» **Records for the exercise**:
━━━━━━
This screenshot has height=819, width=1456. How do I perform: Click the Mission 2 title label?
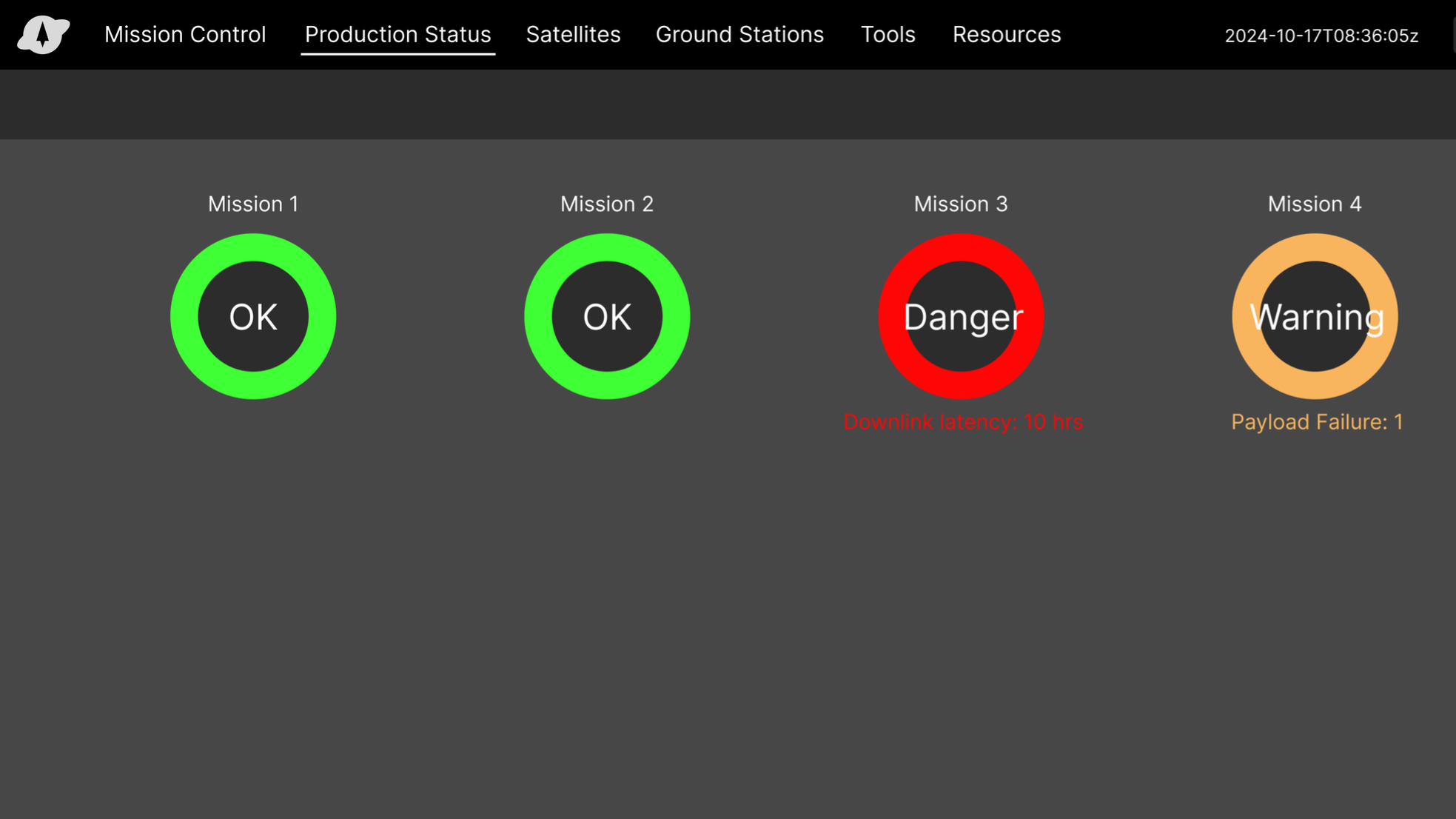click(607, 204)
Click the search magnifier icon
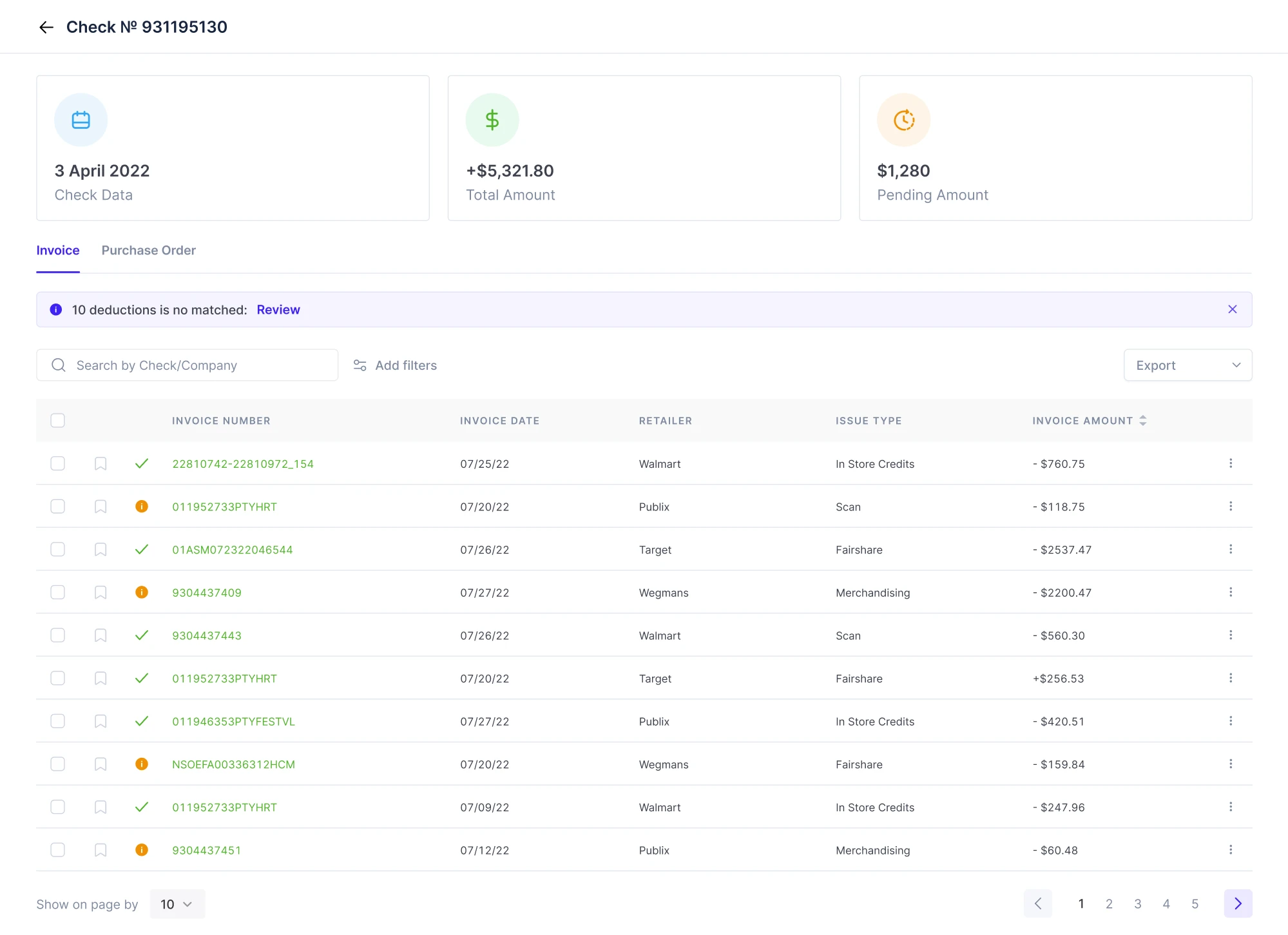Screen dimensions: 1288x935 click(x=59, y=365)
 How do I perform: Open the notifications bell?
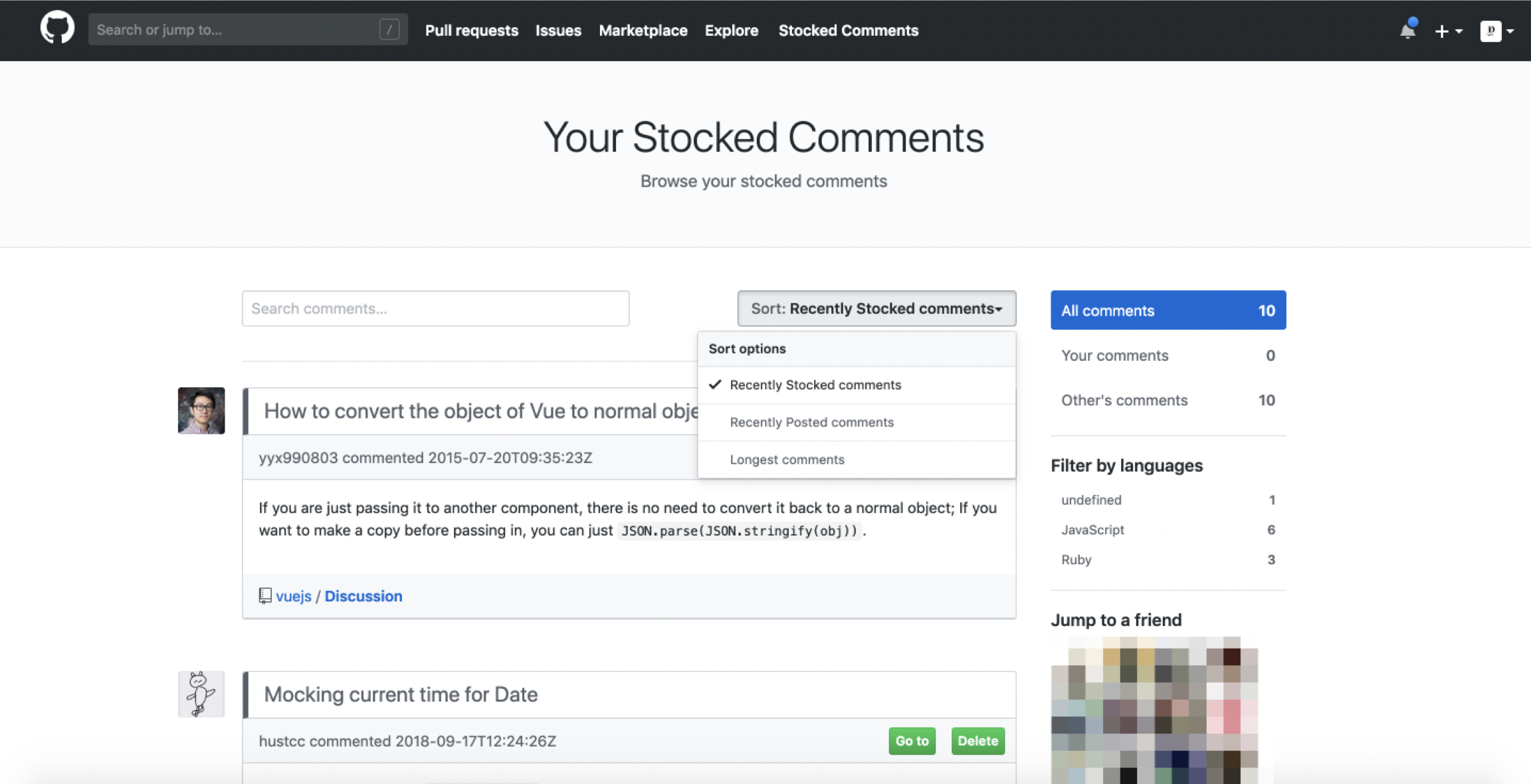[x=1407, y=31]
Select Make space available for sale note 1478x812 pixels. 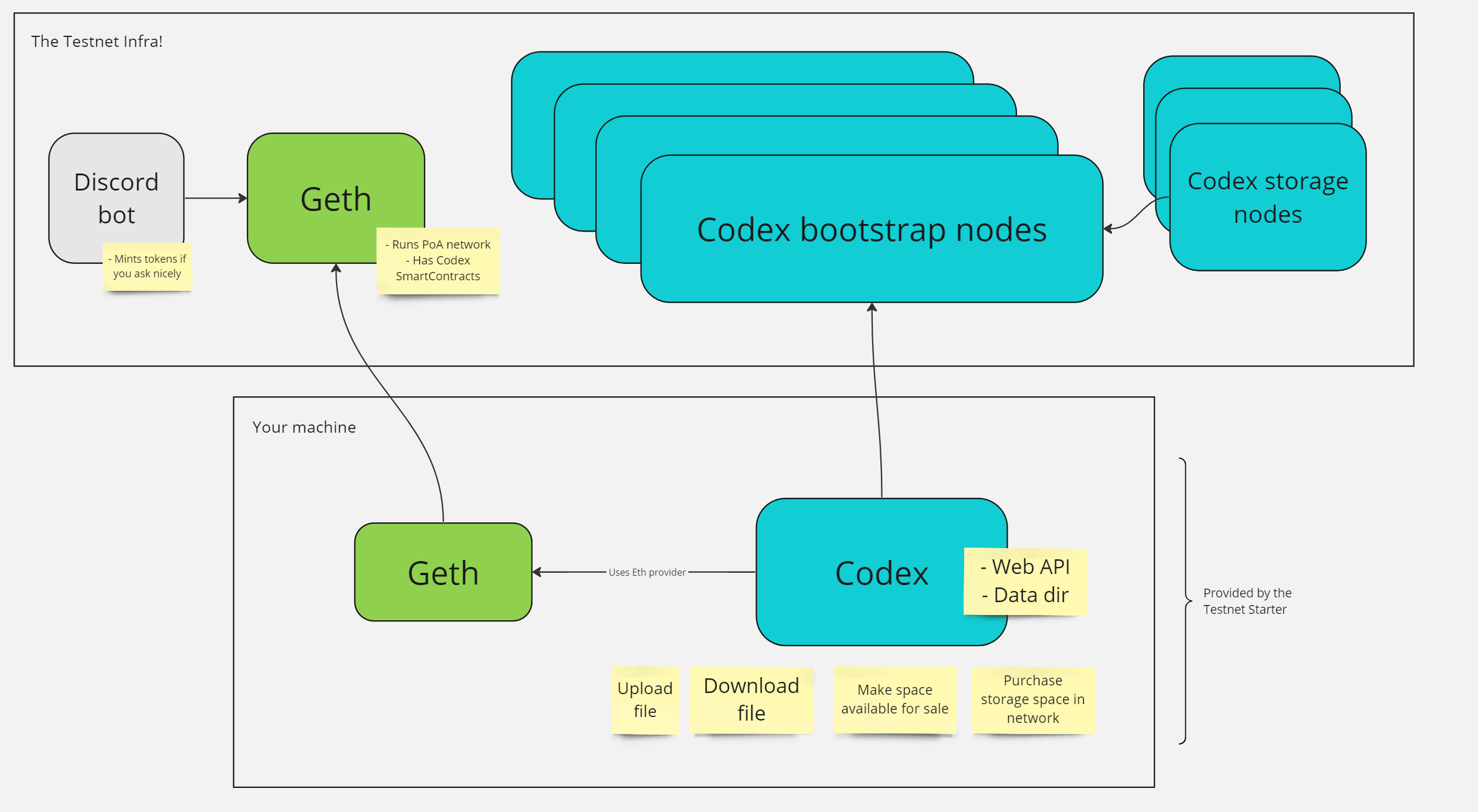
━━━━━━
» **What needs to be done**: Without any of its images, the data above should be returned exactly.

» **Completed exercise**:
This screenshot has height=819, width=1456. How do I perform: Click the Mission 2 title label?
click(607, 204)
Click the search magnifier icon
Screen dimensions: 1288x935 click(x=59, y=365)
 How do I perform: Open the notifications bell?
[x=1407, y=31]
Select Make space available for sale note 1478x812 pixels. 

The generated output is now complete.